Is Content Really King? Maybe. But In The Beginning? Definitely!

Here’s a secret some – maybe a lot – of new affiliates don’t know:
Advanced affiliate marketers don’t do much “niche research”. They know their niches already. They’ve had profitable sites before, they know certain markets, they know the right keywords, they know what sells. They keep hitting the same markets over and over again and keep replicating the same results… Google slaps be damned.
If that’s not you, the first thing you need to to do in a new market, is bomb your site with content targeting as many keywords as you can, that you THINK might have traffic, and THINK might be profitable.
Then you start your SEO.
On a new site your SEO shouldn’t be too specific anyway. You should be working on building up the authority of your domain name, and building those root domain backlinks to set yourself up for the specific keyword domination that will come later.
Why do you do this? It’s like fishing.
You’re casting a bunch of lines into the water, in all different places, to see where you get bites.
At first, the new content you add will do nothing. It will sit there – anything from a week to a month – depending on your market. But as your domain authority grows (thanks to your link building), some of those posts will start showing up in the SERPS for some of those long tail keywords we always talk about. 

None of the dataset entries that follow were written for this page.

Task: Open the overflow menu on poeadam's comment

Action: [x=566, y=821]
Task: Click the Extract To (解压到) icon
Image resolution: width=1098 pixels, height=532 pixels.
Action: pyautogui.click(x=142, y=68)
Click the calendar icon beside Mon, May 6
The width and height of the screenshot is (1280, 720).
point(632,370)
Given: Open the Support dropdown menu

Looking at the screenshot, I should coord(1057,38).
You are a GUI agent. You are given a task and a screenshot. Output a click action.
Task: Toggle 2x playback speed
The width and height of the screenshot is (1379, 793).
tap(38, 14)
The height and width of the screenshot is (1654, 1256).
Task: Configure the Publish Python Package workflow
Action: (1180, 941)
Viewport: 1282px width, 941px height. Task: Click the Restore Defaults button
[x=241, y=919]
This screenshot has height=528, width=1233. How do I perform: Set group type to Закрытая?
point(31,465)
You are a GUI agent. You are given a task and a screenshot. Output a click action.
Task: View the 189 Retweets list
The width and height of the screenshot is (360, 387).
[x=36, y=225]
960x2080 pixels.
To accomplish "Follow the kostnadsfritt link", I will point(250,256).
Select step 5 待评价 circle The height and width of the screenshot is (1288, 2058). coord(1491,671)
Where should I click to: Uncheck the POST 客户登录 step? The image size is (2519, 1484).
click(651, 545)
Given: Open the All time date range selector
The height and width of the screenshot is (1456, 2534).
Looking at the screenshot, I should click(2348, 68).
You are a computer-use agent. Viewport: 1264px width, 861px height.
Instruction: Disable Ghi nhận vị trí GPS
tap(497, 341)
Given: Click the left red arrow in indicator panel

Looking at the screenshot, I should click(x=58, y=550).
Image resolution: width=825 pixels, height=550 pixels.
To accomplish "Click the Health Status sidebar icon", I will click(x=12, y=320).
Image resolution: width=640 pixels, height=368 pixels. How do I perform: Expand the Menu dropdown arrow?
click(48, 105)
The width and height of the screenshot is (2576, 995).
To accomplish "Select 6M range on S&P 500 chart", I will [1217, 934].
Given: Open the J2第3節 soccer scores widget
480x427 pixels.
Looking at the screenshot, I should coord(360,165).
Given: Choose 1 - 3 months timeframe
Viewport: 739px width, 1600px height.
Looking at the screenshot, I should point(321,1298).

THAT’S when things get exciting…
As soon as one keyword pops up… one keyword where you got traffic without even trying… that’s a sign.
You go back to that post, you consider the monetization, you try to improve it, you drop some internal links to that post (with the right anchor text) from other posts, and you see if you can grow that traffic… and if you can sell with that traffic. If you can’t improve the traffic or make sales… no problem. You wait for the next keyword to pop up. If you can. BOOM. You’ve got a keyword that’s in your bank so that you can draw on it and it’s potential FOREVER.
And if months pass and NONE of these keywords pop up? You couldn’t even get a few visitors from long tail keywords with all that content? It might be a sign that this market is too competitive to begin with. You take the hit, and you move on, happy that you didn’t waste even MORE time in that space.
Do you see why this is infinitely smarter than the alternative approach?
I mean the approach where you have some affiliate offer and you pick a keyword, then spend months SEOing it, riding all your hopes on that, only to rank for it and find that it doesn’t have as much traffic as you thought, or it doesn’t convert like you thought?
The approach I’m talking about in this post is one where you’re minimizing the possibility that factors out of your control – unexpected occurrences like the Adwords data being wrong – could hurt your profitability.
You’re maximizing the number of decisions you’re making that are backed by experience and data. It’s a TOTALLY different ball game.

Start Now…

If you’ve recently entered a new niche, or you’re about to do so: Give this a shot.
Do some keyword research. 
Grab 20 keywords. (adjust as per your budget)
Have 20 good articles knocked up. It’s a $100-$150 investment. Small for what you’ll get out of it.
Publish them on your site
Continue with your SEO
And watch your traffic stats.
Do this in enough market and you’ll be operating like a super affiliate before you know it.